Normally gangsters only need to worry about cops and other gangs but one ganglord suddenly finds another, formidable thorn in his side in 1979's The Long Good Friday. The film obviously intends to use its story as an allegory for British politics and foreign relations in the late 70s but it's more entertaining now as a straight-forward gangster film dominated by a vigorous performance from Bob Hoskins.
The film begins with two seemingly unrelated sequences of scenes. One sequence in which Paul Freeman in an unspeaking role picks up a guy who gets beaten up by unidentified assailants before Freeman himself is beaten and killed by a guy pretending to flirt with him, and sequence in which gang lord Harold Shand (Hoskins) is getting ready to meet some U.S. mafia guys in the hopes of starting a partnership. The film is set during Good Friday and Harold's mother attends a church service where a bomb destroys her car. Eventually we learn than Freeman's character is named Colin and is Harold's best friend and associate so, along with the attack on his mother, it's starting to look like someone has a vendetta against Harold's operation right at the time such instability would look bad to his prospective American partners.
The fact that Harold knew Colin was gay and apparently had no problem with it seems remarkably progressive for a gangster, particularly in the 70s, which makes me wonder if a homophobic audience was meant to be repulsed by Harold's acceptance of his friend.
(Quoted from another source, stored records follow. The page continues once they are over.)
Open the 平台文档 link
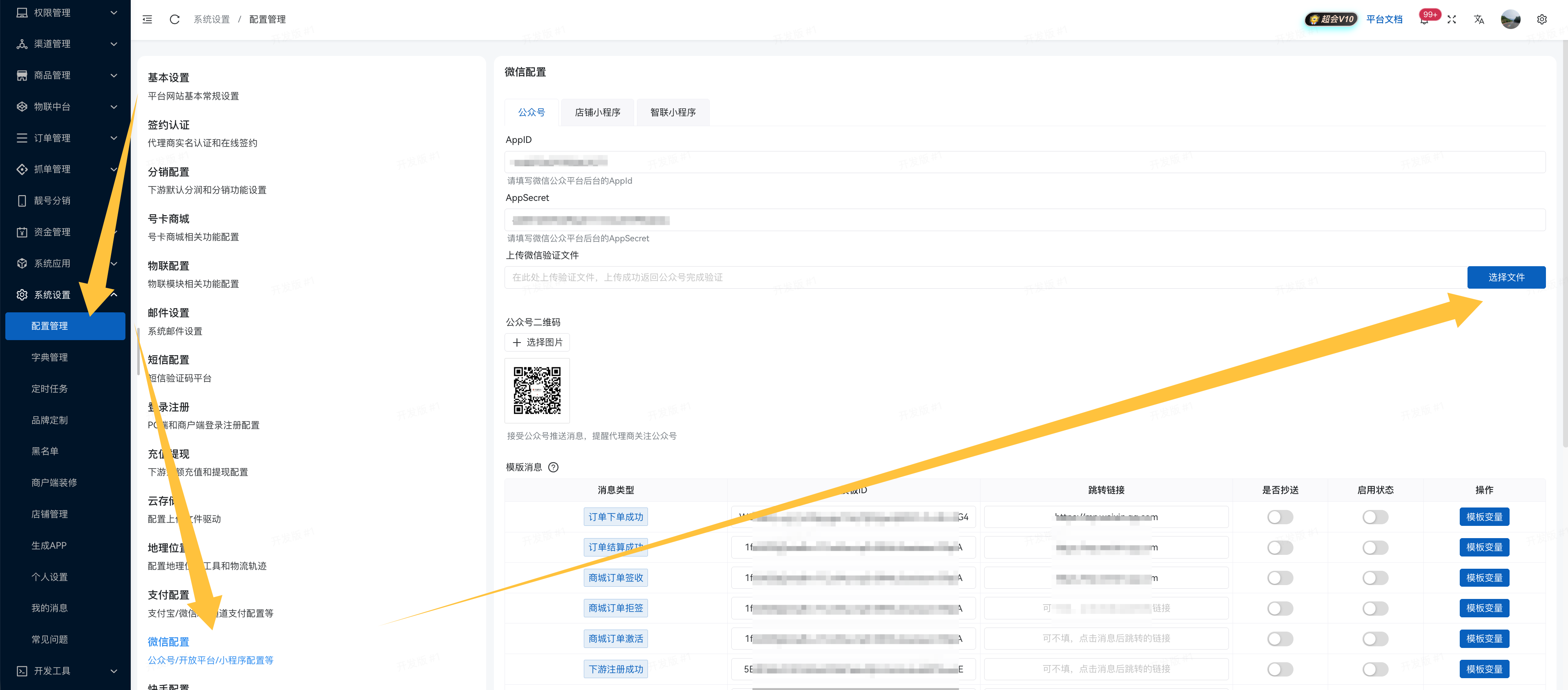This screenshot has height=690, width=1568. 1384,20
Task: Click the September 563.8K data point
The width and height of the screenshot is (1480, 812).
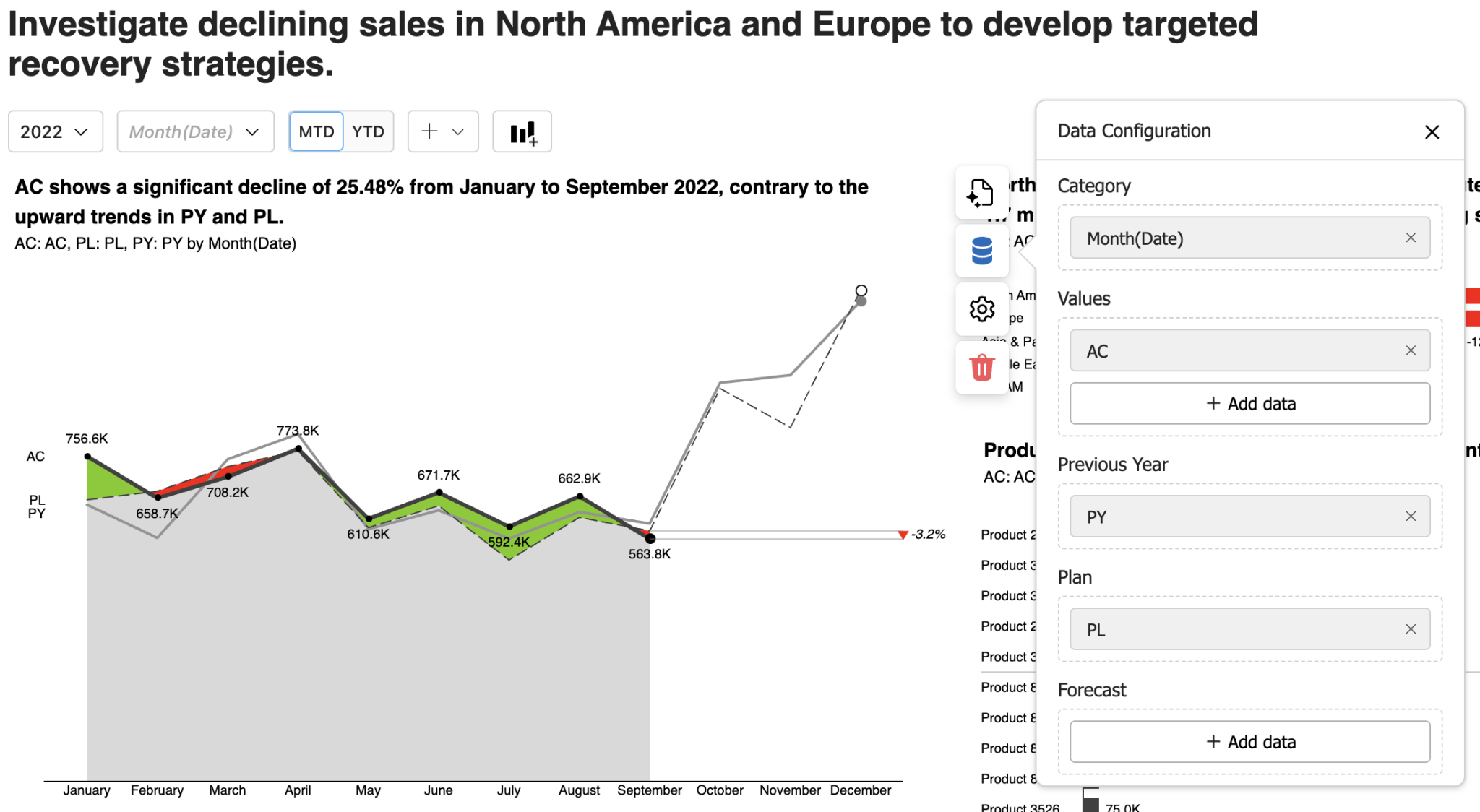Action: click(x=650, y=538)
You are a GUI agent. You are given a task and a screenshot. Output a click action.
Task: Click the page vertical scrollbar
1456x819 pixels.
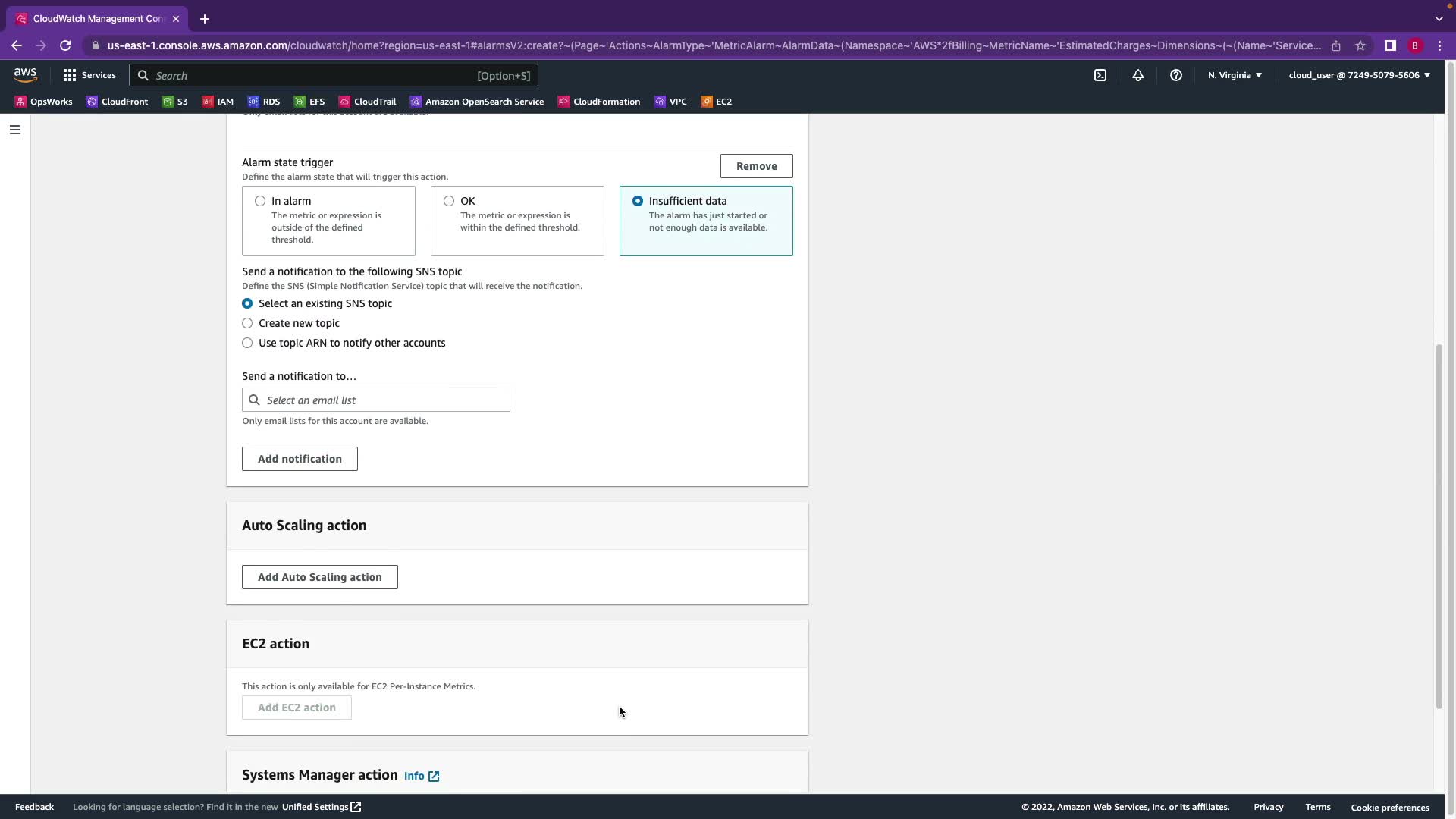1439,526
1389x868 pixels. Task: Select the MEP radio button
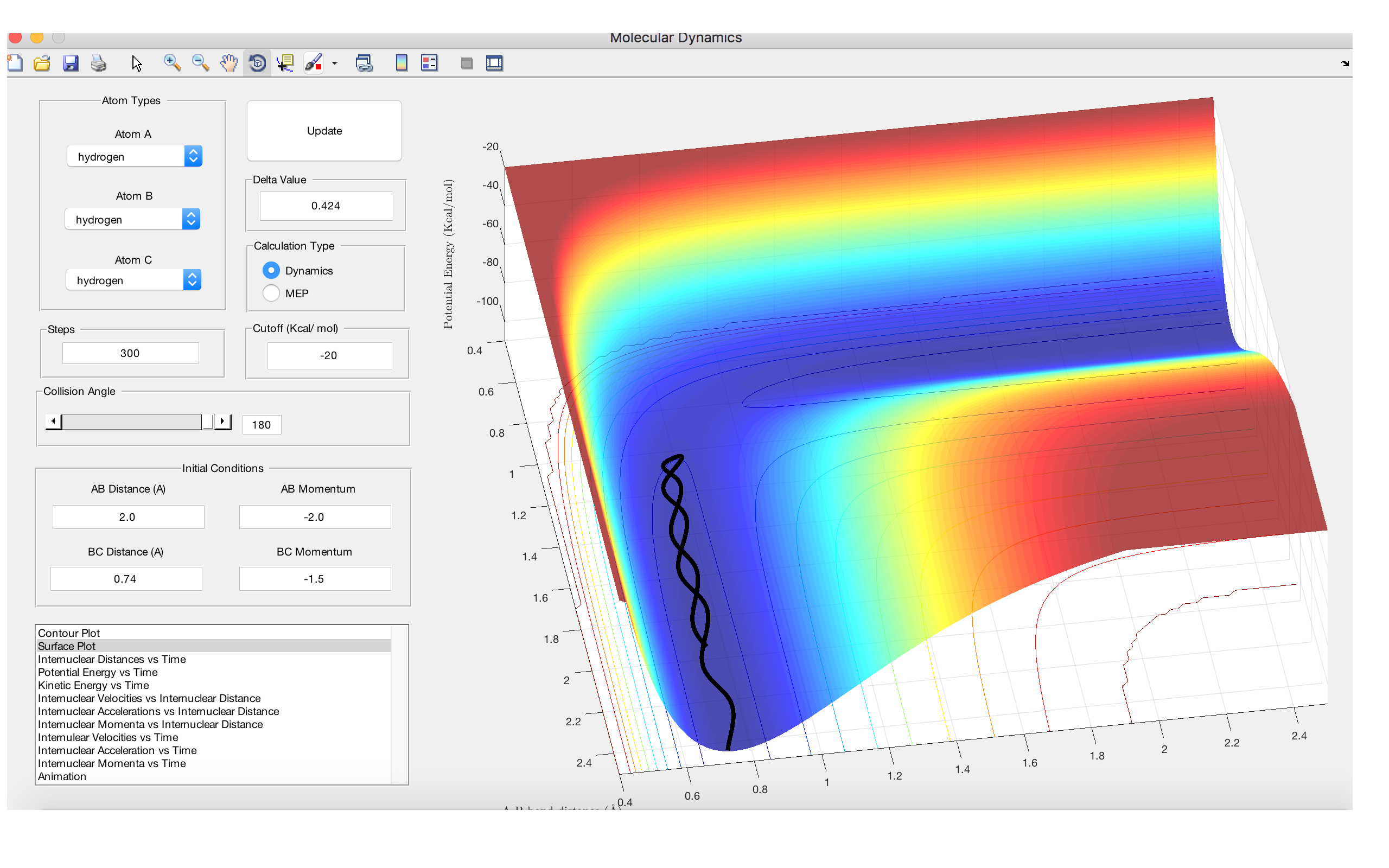point(271,293)
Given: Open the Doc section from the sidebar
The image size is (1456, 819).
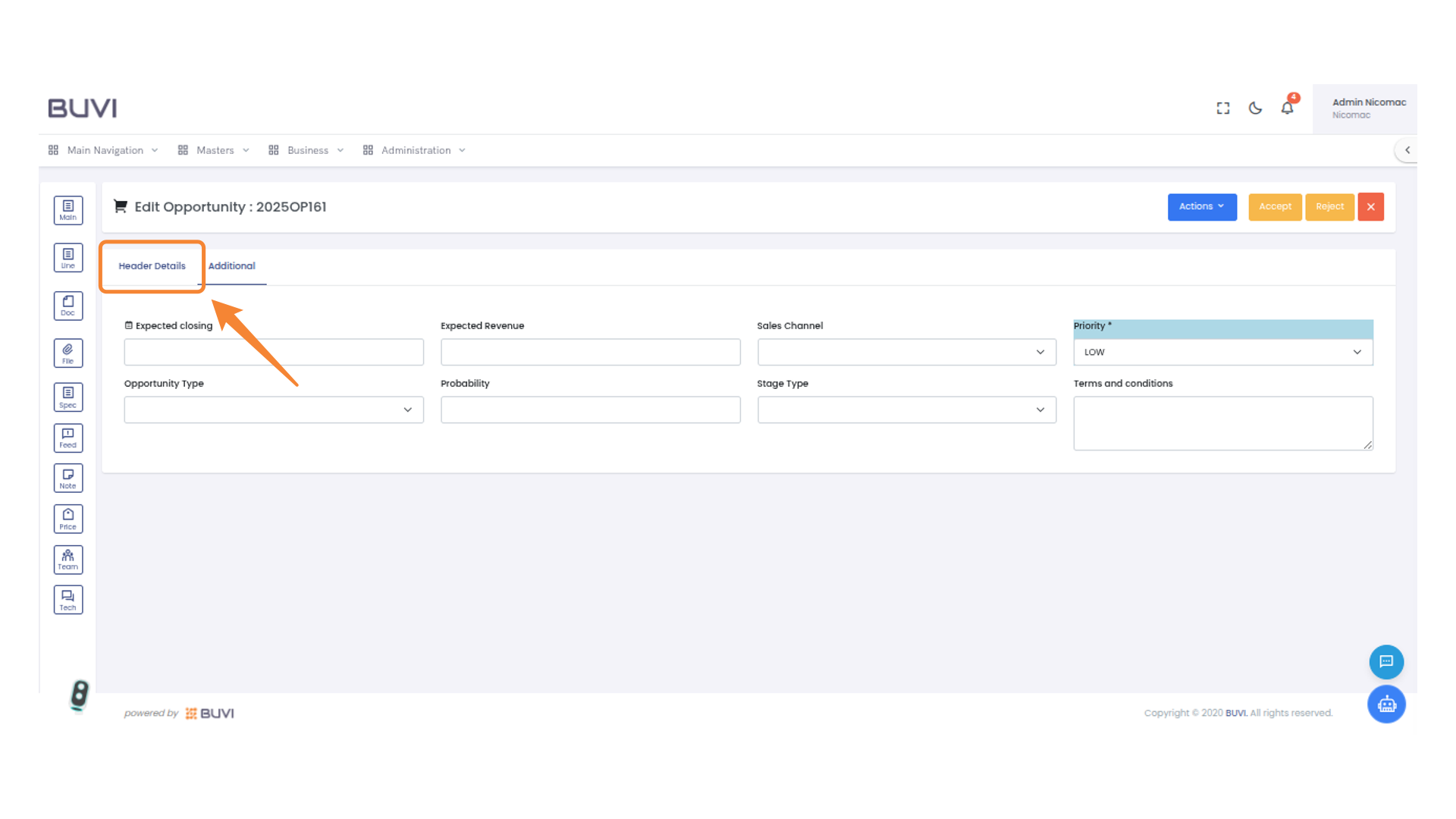Looking at the screenshot, I should [67, 306].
Director John Mackenzie presents Colin and the first man he flirts with without any apparent condemnation, though, so it just comes off as normal, except one wonders why so much time is spent with Colin when he doesn't even have a speaking part. It might be part of the film's intended political allegory representing toleration in Britain. The police are almost totally absent from the film, even in scenes where one figures the police must have shown up and been something Harold would have to deal with. It seems a deliberate attempt to separate the story from reality and with a speech Harold gives at the end where he talks about the difference between Britain and the U.S. he seems as though he was meant to be a personification of British identity or administration.
Helen Mirren gets second billing but her part is relatively small as Harold's lover and second in command, Victoria. She's very good, of course, her best scene being essentially a miniature thriller film where one of their lieutenants, Jeff (Derek Thompson), seems to be threatening her in a lift.
But the main event in this film is Hoskins. Just watching him getting increasingly pissed off and violent as things go further and further south is great. He's short but his thick arms seem powerful and he moved very quickly, his wide eyes and flaring nostrils and the way he used his bottom teeth, he's like a were-badger on speed but restrained, like a kettle of rage always just on the point of boiling over.